### What the exercise asks
Arrange the lines of the records below as a Markdown table with the columns Row and Record line. Begin at the line that contains "The image size is (458, 377).", stop after the line that contains "Viewport: 1466px width, 769px", skip any blank lines, and leave the pictures out.

Entries for locating words and elements:

---------------

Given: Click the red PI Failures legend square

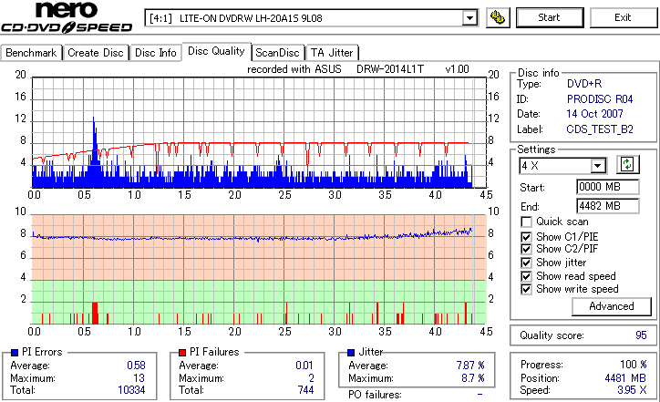Looking at the screenshot, I should [182, 353].
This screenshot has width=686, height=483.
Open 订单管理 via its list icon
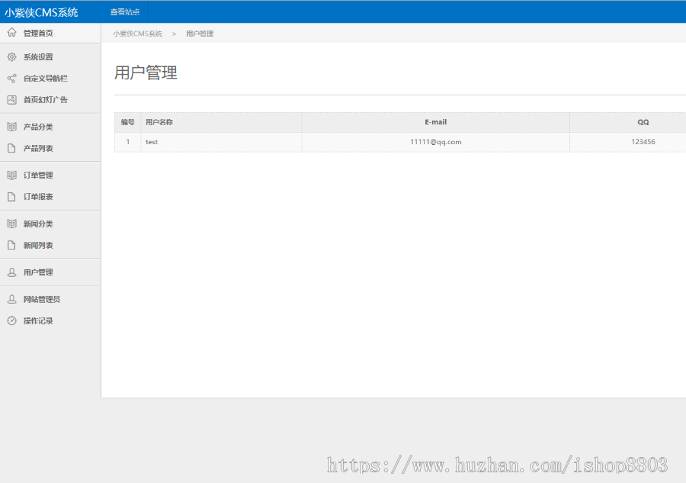coord(11,175)
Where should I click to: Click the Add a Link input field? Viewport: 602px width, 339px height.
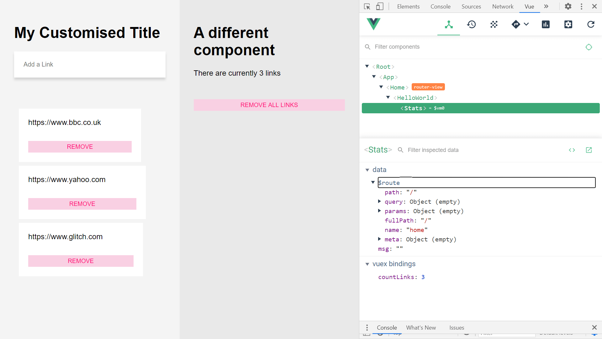point(90,64)
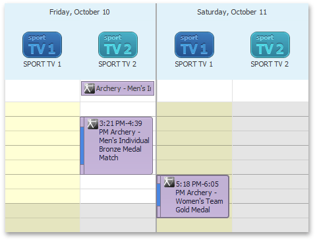
Task: Click archery icon in all-day Archery appointment
Action: click(x=90, y=88)
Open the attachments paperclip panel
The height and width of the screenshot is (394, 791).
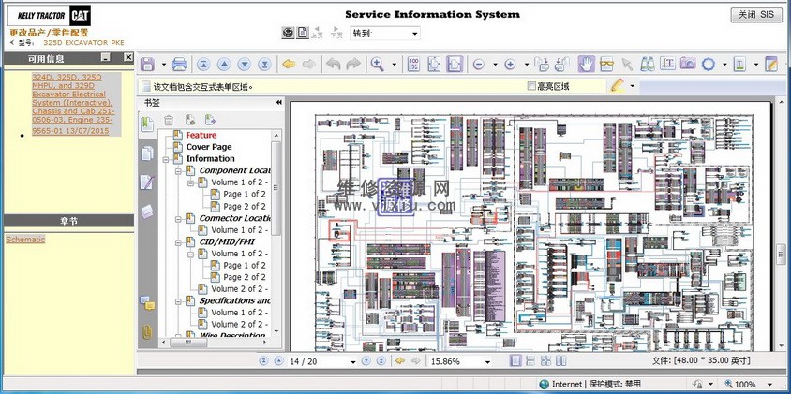pos(147,332)

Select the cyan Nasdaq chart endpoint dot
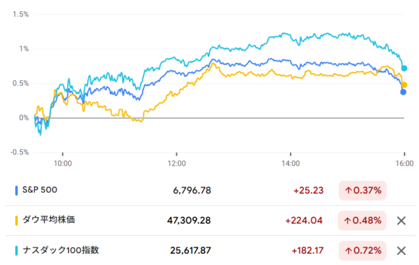point(404,68)
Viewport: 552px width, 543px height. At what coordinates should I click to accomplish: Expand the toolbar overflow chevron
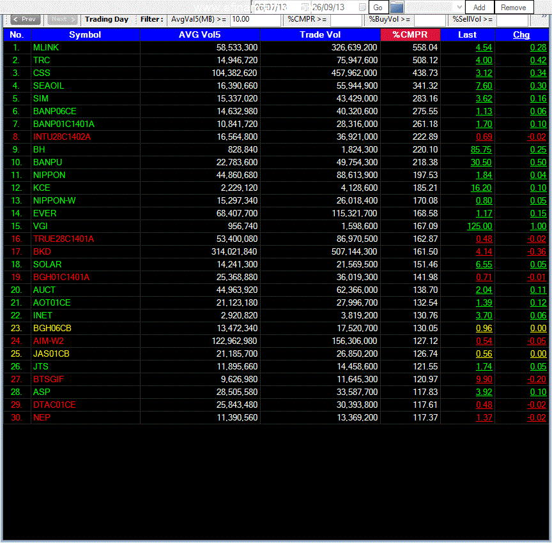(x=544, y=16)
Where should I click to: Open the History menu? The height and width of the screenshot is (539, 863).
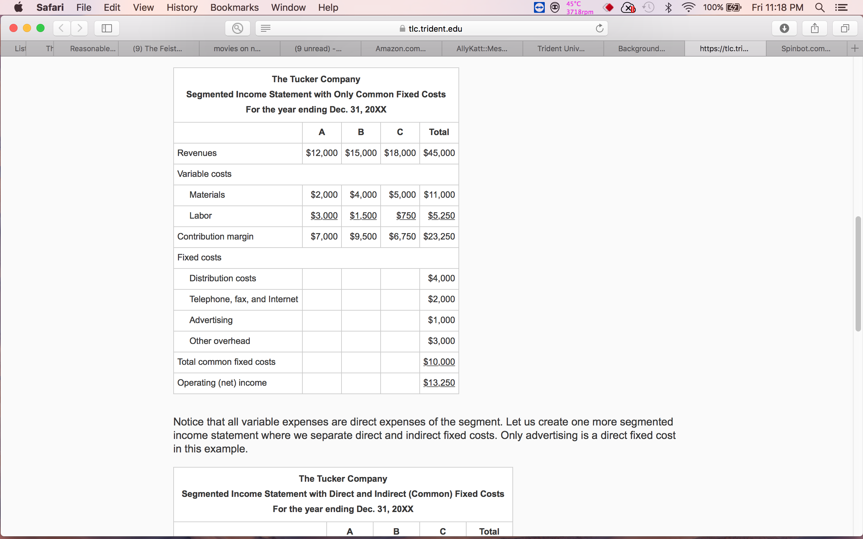point(182,7)
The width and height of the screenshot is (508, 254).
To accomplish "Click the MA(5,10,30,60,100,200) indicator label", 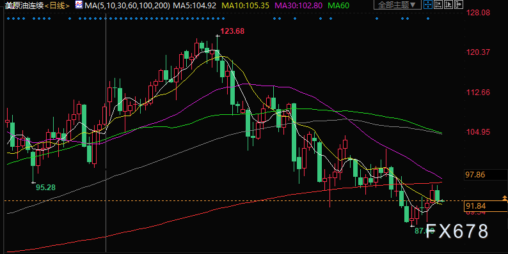I will [x=127, y=6].

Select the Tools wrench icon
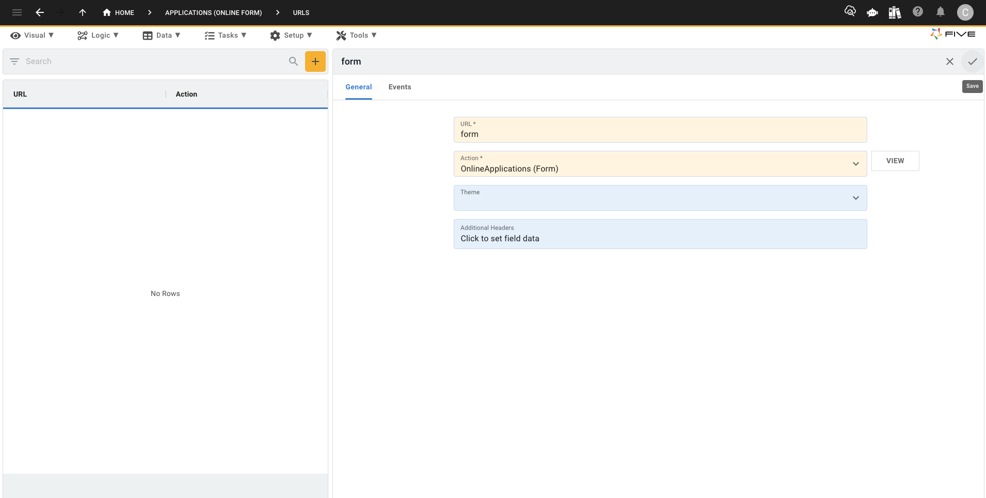pyautogui.click(x=341, y=35)
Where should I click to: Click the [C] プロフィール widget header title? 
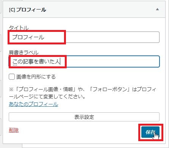[x=28, y=10]
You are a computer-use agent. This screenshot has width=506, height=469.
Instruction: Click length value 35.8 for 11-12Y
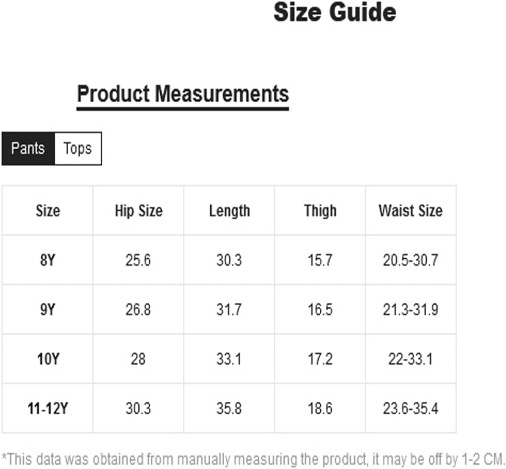point(229,409)
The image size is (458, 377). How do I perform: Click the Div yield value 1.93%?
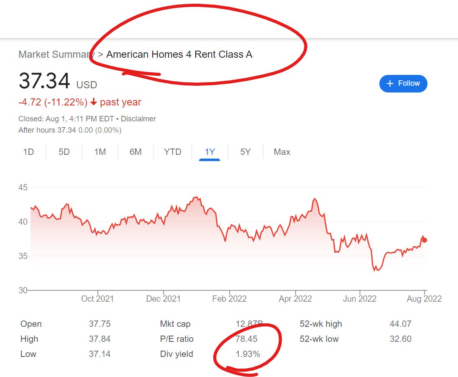248,354
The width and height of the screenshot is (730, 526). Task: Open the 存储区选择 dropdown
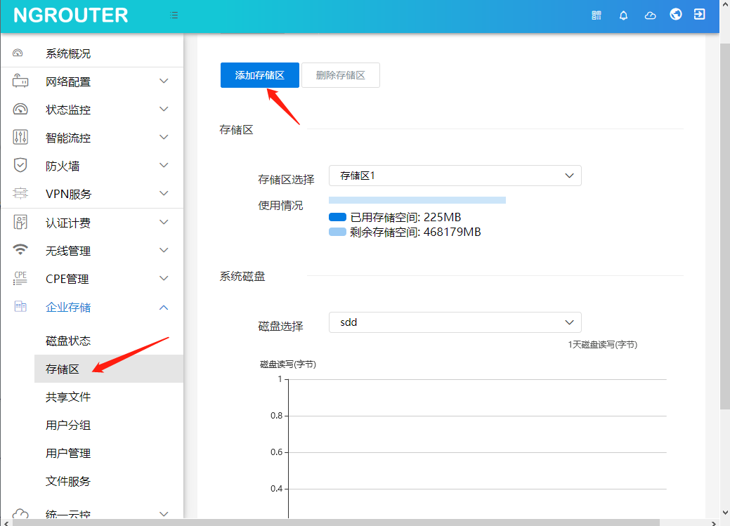tap(455, 176)
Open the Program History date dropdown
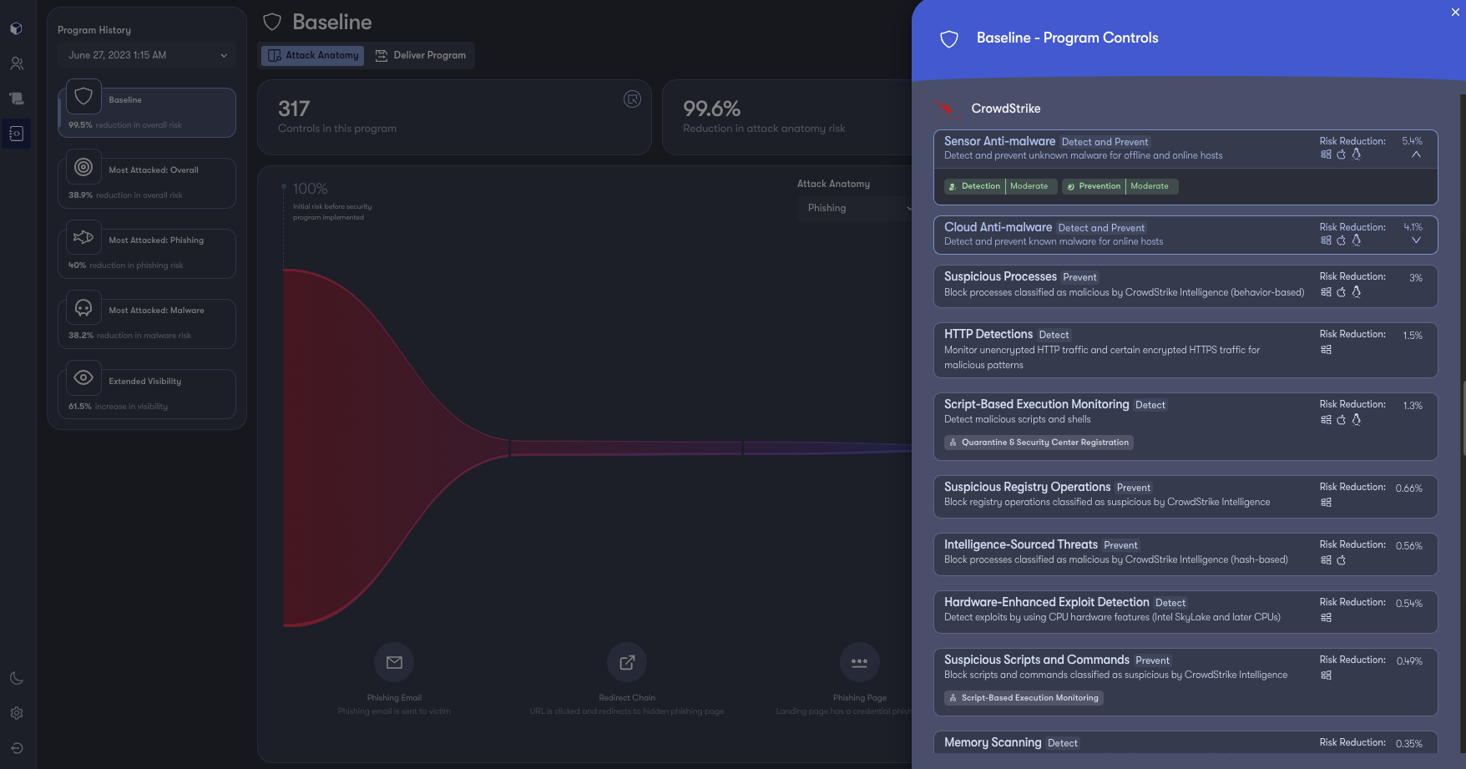Viewport: 1466px width, 769px height. [147, 55]
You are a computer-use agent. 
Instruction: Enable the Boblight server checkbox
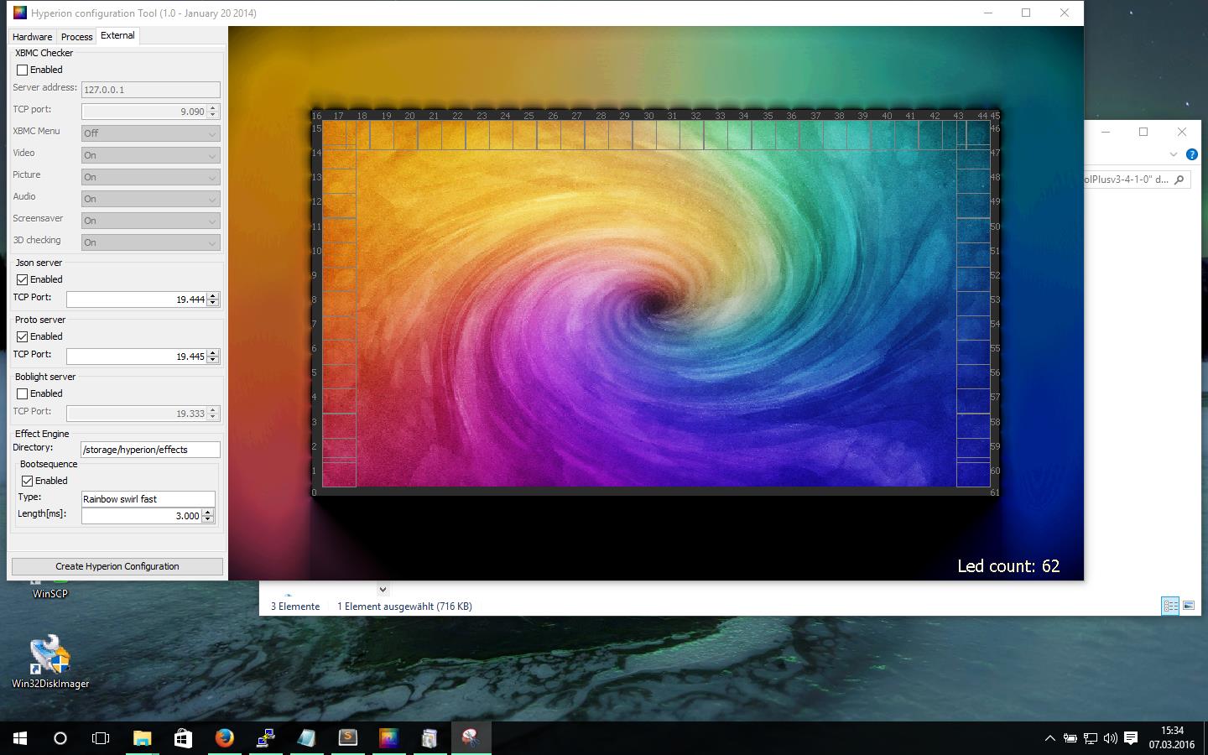tap(23, 394)
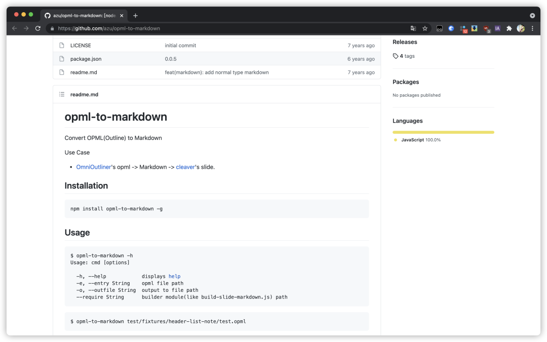Image resolution: width=547 pixels, height=342 pixels.
Task: Open the extension showing a red 12 badge
Action: (x=462, y=28)
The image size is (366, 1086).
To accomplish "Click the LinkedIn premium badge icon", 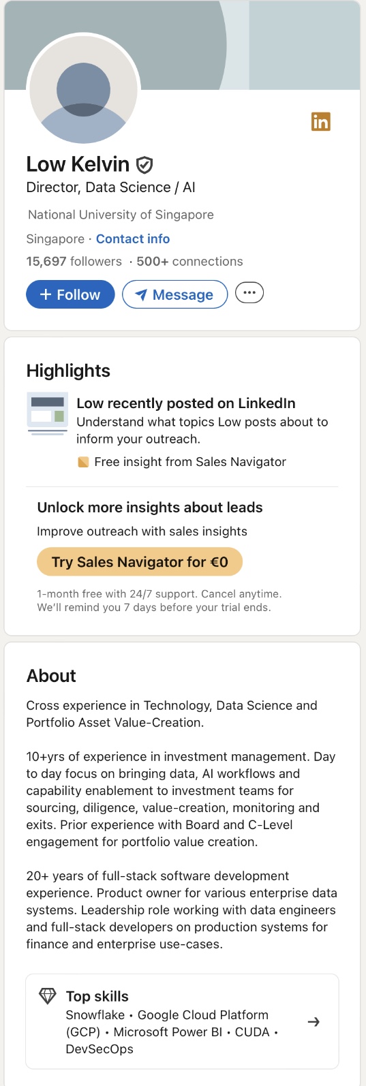I will click(x=320, y=121).
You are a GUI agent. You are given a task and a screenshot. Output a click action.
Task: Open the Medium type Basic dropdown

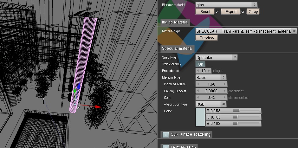tap(211, 78)
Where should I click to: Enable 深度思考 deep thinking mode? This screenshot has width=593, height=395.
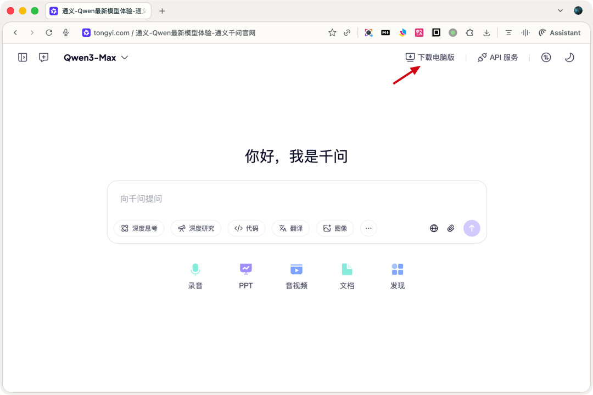pyautogui.click(x=139, y=228)
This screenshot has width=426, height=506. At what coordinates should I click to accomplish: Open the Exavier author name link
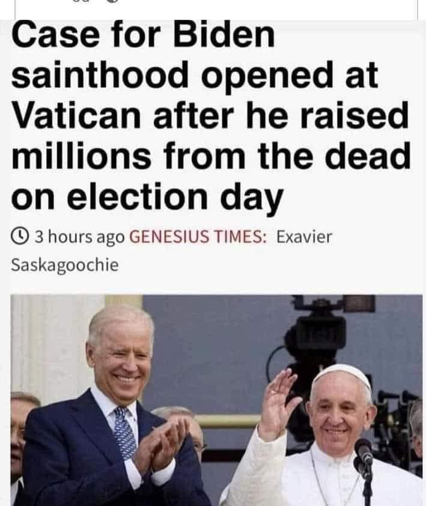point(304,237)
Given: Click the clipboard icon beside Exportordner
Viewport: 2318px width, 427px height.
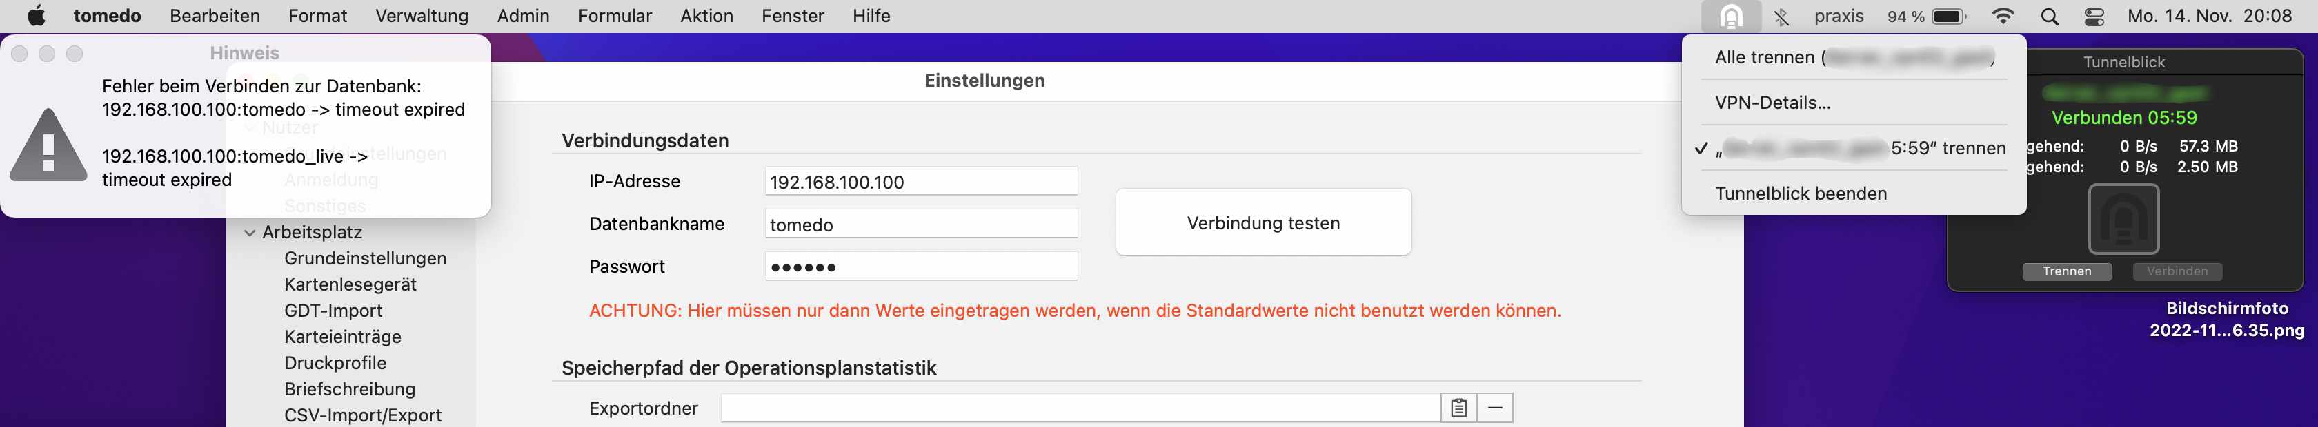Looking at the screenshot, I should point(1459,408).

---------------

### Task solution
| Row | Record line |
|---|---|
| 1 | The image size is (458, 377). How do I perform: Click the Div yield value 1.93%? |
| 2 | 248,354 |
| 3 | The width and height of the screenshot is (730, 526). Task: Open the 存储区选择 dropdown |
| 4 | tap(455, 176) |
| 5 | Open the Program History date dropdown |
| 6 | Viewport: 1466px width, 769px height. [147, 55] |